■ **Written problem**
Reproduce every one of the entries below, word for word, with nothing left out.

■ **Records for this exercise**
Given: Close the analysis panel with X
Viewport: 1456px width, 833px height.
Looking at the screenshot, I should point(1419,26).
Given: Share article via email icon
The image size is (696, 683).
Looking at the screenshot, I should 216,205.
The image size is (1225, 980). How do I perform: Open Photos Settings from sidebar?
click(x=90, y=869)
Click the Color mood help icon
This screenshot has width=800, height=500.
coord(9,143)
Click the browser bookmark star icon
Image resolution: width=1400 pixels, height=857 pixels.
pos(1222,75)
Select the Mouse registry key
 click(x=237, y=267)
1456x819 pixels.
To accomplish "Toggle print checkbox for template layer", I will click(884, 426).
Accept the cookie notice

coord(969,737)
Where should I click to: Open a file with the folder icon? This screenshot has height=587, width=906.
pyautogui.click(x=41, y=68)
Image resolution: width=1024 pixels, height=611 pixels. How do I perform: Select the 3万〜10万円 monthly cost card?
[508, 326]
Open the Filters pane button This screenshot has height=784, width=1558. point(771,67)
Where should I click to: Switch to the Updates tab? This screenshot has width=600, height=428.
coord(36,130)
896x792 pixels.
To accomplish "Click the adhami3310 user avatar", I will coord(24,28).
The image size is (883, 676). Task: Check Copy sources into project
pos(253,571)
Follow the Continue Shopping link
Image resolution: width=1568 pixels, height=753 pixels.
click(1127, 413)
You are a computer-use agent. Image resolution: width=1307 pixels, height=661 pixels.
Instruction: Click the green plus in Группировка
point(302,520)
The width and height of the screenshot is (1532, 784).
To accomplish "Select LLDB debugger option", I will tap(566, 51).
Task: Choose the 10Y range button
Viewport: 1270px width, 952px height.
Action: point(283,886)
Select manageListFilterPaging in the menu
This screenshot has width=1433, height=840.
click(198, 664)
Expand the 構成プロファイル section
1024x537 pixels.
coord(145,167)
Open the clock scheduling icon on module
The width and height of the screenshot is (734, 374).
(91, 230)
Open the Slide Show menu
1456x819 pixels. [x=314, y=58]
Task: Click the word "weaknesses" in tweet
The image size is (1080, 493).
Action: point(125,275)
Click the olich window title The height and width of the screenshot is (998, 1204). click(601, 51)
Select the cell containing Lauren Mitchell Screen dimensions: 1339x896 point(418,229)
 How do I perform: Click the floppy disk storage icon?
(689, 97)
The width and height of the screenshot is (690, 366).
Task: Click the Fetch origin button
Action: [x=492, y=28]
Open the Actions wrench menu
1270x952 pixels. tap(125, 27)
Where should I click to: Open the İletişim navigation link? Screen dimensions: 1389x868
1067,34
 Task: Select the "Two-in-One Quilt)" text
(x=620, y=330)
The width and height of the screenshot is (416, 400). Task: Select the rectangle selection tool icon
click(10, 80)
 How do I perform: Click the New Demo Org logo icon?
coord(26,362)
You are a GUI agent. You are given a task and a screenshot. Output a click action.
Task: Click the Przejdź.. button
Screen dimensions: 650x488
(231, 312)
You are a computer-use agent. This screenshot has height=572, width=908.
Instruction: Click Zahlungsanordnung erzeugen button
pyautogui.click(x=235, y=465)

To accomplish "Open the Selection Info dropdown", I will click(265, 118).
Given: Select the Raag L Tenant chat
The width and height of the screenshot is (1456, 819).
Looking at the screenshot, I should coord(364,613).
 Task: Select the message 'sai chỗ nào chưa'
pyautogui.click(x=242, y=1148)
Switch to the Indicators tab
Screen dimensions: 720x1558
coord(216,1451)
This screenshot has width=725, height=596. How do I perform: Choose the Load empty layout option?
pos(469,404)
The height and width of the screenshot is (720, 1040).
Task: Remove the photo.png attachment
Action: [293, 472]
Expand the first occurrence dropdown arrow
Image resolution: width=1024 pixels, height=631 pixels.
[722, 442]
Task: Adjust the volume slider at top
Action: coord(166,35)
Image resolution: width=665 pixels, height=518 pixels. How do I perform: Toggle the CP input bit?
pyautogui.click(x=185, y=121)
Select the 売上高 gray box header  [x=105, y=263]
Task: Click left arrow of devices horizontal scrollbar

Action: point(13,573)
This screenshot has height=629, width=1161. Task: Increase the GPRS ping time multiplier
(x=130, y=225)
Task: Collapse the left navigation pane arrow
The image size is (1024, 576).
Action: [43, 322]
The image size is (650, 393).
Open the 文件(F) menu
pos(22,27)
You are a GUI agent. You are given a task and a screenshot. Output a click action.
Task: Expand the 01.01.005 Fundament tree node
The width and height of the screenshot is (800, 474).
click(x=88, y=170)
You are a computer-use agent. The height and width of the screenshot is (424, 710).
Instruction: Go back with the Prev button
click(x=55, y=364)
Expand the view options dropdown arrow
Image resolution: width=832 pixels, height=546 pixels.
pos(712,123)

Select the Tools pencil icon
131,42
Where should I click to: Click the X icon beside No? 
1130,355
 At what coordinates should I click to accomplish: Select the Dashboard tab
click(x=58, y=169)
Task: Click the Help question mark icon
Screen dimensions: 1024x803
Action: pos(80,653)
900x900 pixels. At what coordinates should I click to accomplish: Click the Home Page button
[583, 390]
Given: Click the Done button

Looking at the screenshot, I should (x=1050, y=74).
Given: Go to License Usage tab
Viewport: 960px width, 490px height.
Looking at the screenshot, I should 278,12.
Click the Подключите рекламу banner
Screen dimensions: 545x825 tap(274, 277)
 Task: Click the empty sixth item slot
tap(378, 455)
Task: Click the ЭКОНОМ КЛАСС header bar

■ **Written reply**
Given: Close the analysis panel with X
Viewport: 1456px width, 833px height.
Looking at the screenshot, I should point(1419,26).
Given: Share article via email icon
The image size is (696, 683).
Looking at the screenshot, I should 216,205.
The image size is (1225, 980). How do I perform: Open Photos Settings from sidebar?
click(x=90, y=869)
Click the Color mood help icon
This screenshot has width=800, height=500.
coord(9,143)
Click the browser bookmark star icon
Image resolution: width=1400 pixels, height=857 pixels.
pos(1222,75)
Select the Mouse registry key
 click(x=237, y=267)
1456x819 pixels.
To accomplish "Toggle print checkbox for template layer", I will click(884, 426).
Accept the cookie notice

coord(969,737)
Where should I click to: Open a file with the folder icon? This screenshot has height=587, width=906.
pyautogui.click(x=41, y=68)
Image resolution: width=1024 pixels, height=611 pixels. How do I perform: Select the 3万〜10万円 monthly cost card?
[508, 326]
Open the Filters pane button This screenshot has height=784, width=1558. point(771,67)
Where should I click to: Switch to the Updates tab? This screenshot has width=600, height=428.
coord(36,130)
896x792 pixels.
To accomplish "Click the adhami3310 user avatar", I will coord(24,28).
The image size is (883, 676). Task: Check Copy sources into project
pos(253,571)
Follow the Continue Shopping link
Image resolution: width=1568 pixels, height=753 pixels.
click(1127, 413)
You are a computer-use agent. Image resolution: width=1307 pixels, height=661 pixels.
Instruction: Click the green plus in Группировка
point(302,520)
The width and height of the screenshot is (1532, 784).
To accomplish "Select LLDB debugger option", I will tap(566, 51).
Task: Choose the 10Y range button
Viewport: 1270px width, 952px height.
Action: point(283,886)
Select manageListFilterPaging in the menu
This screenshot has width=1433, height=840.
click(198, 664)
Expand the 構成プロファイル section
1024x537 pixels.
coord(145,167)
Open the clock scheduling icon on module
The width and height of the screenshot is (734, 374).
(91, 230)
Open the Slide Show menu
1456x819 pixels. [x=314, y=58]
Task: Click the word "weaknesses" in tweet
The image size is (1080, 493).
Action: point(125,275)
Click the olich window title The height and width of the screenshot is (998, 1204). click(601, 51)
Select the cell containing Lauren Mitchell Screen dimensions: 1339x896 point(418,229)
 How do I perform: Click the floppy disk storage icon?
(689, 97)
The width and height of the screenshot is (690, 366).
Task: Click the Fetch origin button
Action: [x=492, y=28]
Open the Actions wrench menu
1270x952 pixels. tap(125, 27)
Where should I click to: Open the İletişim navigation link? Screen dimensions: 1389x868
1067,34
 Task: Select the "Two-in-One Quilt)" text
(x=620, y=330)
The width and height of the screenshot is (416, 400). Task: Select the rectangle selection tool icon
click(10, 80)
 How do I perform: Click the New Demo Org logo icon?
coord(26,362)
You are a GUI agent. You are given a task and a screenshot. Output a click action.
Task: Click the Przejdź.. button
Screen dimensions: 650x488
(231, 312)
You are a computer-use agent. This screenshot has height=572, width=908.
Instruction: Click Zahlungsanordnung erzeugen button
pyautogui.click(x=235, y=465)

To accomplish "Open the Selection Info dropdown", I will click(265, 118).
Given: Select the Raag L Tenant chat
The width and height of the screenshot is (1456, 819).
Looking at the screenshot, I should coord(364,613).
 Task: Select the message 'sai chỗ nào chưa'
pyautogui.click(x=242, y=1148)
Switch to the Indicators tab
Screen dimensions: 720x1558
coord(216,1451)
This screenshot has width=725, height=596. How do I perform: Choose the Load empty layout option?
pos(469,404)
The height and width of the screenshot is (720, 1040).
Task: Remove the photo.png attachment
Action: [293, 472]
Expand the first occurrence dropdown arrow
Image resolution: width=1024 pixels, height=631 pixels.
[722, 442]
Task: Adjust the volume slider at top
Action: coord(166,35)
Image resolution: width=665 pixels, height=518 pixels. How do I perform: Toggle the CP input bit?
pyautogui.click(x=185, y=121)
Select the 売上高 gray box header  [x=105, y=263]
Task: Click left arrow of devices horizontal scrollbar

Action: point(13,573)
This screenshot has height=629, width=1161. Task: Increase the GPRS ping time multiplier
(x=130, y=225)
Task: Collapse the left navigation pane arrow
The image size is (1024, 576).
Action: [43, 322]
The image size is (650, 393).
Open the 文件(F) menu
pos(22,27)
You are a GUI agent. You are given a task and a screenshot. Output a click action.
Task: Expand the 01.01.005 Fundament tree node
The width and height of the screenshot is (800, 474).
click(x=88, y=170)
You are a computer-use agent. The height and width of the screenshot is (424, 710).
Instruction: Go back with the Prev button
click(x=55, y=364)
Expand the view options dropdown arrow
Image resolution: width=832 pixels, height=546 pixels.
pos(712,123)

Select the Tools pencil icon
131,42
Where should I click to: Click the X icon beside No? 
1130,355
 At what coordinates should I click to accomplish: Select the Dashboard tab
click(x=58, y=169)
Task: Click the Help question mark icon
Screen dimensions: 1024x803
Action: pos(80,653)
900x900 pixels. At what coordinates should I click to accomplish: Click the Home Page button
[583, 390]
Given: Click the Done button

Looking at the screenshot, I should (x=1050, y=74).
Given: Go to License Usage tab
Viewport: 960px width, 490px height.
Looking at the screenshot, I should 278,12.
Click the Подключите рекламу banner
Screen dimensions: 545x825 tap(274, 277)
 Task: Click the empty sixth item slot
tap(378, 455)
Task: Click the ЭКОНОМ КЛАСС header bar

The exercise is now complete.